Sherlock Holmes doesn't need to swing by to deduce something dysfunctional is going on here.
How did this terrible Buyers are Liars situation come about? The answer is Bad Salespeople. Responsibility for every result in selling, good or bad, is on the shoulders of the salesperson. Not the prospect. The prospect only does things if we, the salesperson, set it up for them to, or if we allow them to. If you didn't say it was not okay for a prospect to do something, can you get upset with them when they do it? And when a salesperson doesn't care whether a prospect will truly benefit from getting the product or service pushed...when a salesperson is grasping for that order regardless of what they have to say to get it...when a salesperson abandons the buyer as soon as the money changes hands...two things have happened.
Why Buyers are Liars
First, the customer probably ended up with something they didn't need.
Second, the product or service likely doesn't do everything the buyer thought it was going to.
These two results are going to directly lead to buyer's remorse. And these results are precisely what has lead society to have an extremely negative view of salespeople. So much so that the prospect is entirely skeptical about the salesperson's motives. They enter the conversation convinced that the salesperson's purpose is to rip them off. That's why Buyers are Liars.
As experts on the mission of elevating the field of selling, this is the uphill battle we're dumped into.

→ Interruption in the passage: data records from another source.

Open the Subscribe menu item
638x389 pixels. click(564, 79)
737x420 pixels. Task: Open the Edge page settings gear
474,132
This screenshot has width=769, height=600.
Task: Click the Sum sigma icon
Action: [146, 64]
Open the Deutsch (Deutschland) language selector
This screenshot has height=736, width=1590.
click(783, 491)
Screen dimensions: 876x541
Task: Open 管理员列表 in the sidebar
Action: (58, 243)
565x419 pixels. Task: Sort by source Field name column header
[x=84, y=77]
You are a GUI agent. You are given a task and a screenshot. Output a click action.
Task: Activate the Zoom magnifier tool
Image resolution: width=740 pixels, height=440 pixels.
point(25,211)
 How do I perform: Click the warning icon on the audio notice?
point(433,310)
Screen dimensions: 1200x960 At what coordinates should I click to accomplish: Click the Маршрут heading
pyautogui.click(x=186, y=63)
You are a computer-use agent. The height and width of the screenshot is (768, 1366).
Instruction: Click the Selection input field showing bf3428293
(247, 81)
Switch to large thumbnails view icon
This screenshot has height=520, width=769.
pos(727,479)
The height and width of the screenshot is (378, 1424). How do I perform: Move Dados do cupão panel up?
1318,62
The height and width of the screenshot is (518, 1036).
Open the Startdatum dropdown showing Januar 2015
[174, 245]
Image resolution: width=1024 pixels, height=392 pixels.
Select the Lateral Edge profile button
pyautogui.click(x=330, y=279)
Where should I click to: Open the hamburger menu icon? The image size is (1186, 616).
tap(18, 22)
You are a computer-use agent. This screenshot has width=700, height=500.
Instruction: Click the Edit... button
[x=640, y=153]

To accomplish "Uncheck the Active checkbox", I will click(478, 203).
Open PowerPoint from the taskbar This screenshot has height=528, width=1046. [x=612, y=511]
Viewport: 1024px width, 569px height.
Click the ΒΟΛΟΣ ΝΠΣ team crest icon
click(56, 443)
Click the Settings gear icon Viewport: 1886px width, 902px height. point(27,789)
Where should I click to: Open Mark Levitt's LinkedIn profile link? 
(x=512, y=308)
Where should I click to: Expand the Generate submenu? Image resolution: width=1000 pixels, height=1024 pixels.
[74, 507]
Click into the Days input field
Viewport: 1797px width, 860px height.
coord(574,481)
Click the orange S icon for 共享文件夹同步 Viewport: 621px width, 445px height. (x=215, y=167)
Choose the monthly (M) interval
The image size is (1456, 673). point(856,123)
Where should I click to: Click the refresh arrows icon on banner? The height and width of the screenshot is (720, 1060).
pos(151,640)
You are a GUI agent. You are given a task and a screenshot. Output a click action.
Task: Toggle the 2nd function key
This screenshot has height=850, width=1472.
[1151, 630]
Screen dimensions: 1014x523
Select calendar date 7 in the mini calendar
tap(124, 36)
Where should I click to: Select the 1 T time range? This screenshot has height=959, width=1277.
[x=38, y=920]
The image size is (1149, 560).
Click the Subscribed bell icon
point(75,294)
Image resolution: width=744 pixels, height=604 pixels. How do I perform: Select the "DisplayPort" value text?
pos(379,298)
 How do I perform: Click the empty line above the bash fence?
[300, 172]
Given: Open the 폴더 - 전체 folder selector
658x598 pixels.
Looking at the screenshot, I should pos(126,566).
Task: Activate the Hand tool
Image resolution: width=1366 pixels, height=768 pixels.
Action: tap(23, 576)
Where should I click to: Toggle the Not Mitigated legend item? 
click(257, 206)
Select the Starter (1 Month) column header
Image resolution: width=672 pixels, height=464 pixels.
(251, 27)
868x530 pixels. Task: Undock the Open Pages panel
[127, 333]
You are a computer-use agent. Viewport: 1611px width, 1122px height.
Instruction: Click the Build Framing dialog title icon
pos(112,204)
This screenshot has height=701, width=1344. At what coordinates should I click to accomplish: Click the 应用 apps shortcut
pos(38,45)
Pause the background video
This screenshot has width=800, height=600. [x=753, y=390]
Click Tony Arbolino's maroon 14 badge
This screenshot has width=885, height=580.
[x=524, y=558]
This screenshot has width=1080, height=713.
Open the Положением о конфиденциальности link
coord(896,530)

Whether we have individually done anything wrong or not, this is the attitude prospects bring into sales conversations.
Retail sales trainer Bob Phipps shares how the old adage of a skilled salesperson being able to"sell ice to Eskimos" is not a compliment (see point 3). It's a demonstration of how society thinks salespeople are slimy tricksters who will say anything to get a sale.
If a prospect won't share with you the truth--even a little bit of the truth--about what's really going on in their world, you are never going to be able to truly qualify them. If you can't qualify them, you certainly shouldn't be selling to them.
How to Stop the Buyers are Liars Reflex
The only effective way of unraveling this thought exchange traffic snarl-up is to show the prospect that you are different. A consistent, ethical sales process that makes you behave differently than other salespeople the prospect has encountered, or even imagined, will often demonstrate to the prospect that you are not at all like the salesperson they had in mind.
Until you can overcome this 'trust hurdle' with your sales process, the buyer will lie by concealing the truth about what's really going on in their situation. They will lead you on in hopes of a free education. All they're interested in, when operating in this mode, is gathering features, benefits and pricing information from different vendors to later compare and determine who they can get what from for the lowest investment. Does this sound like it allows you to differentiate yourself?
No! But who's fault is it? The salesperson's. Like I said above, it is the salesperson's responsibility to ensure you run your process. If you permit the prospect to run their process, you have nobody to blame but yourself when they run true to form and lie, mislead and conceal. As an ethical salesperson, it is on your shoulders to make sure you are finding out whether you can really help this prospect or not--and that is qualifying.
Sometimes, a prospect won't open up to you. Don't take it personally. They aren't able to open up to anybody. A buyer who won't share the truth with you at all is someone you can Go For The No with. "Mr. Prospect...I think we have a problem." "When I've spoken with people before and all they want to know is my price and how I do what I do, it goes nowhere. If you aren't open to sharing with me what's really going on in your situation, I'm afraid I can't help you. So is it over?" Ask this and quickly smoke out who you should continue talking with and who you should end the conversation with.
Seriously, though, if it got to this point, you didn't do a good job of setting up the ground rules for your conversation at the beginning. You let the Buyers are Liars situation happen. Are you running through a description of "How we're going to have this conversation" with your prospect before you start diagnosing? If not, who's to blame for the outcome? ...right.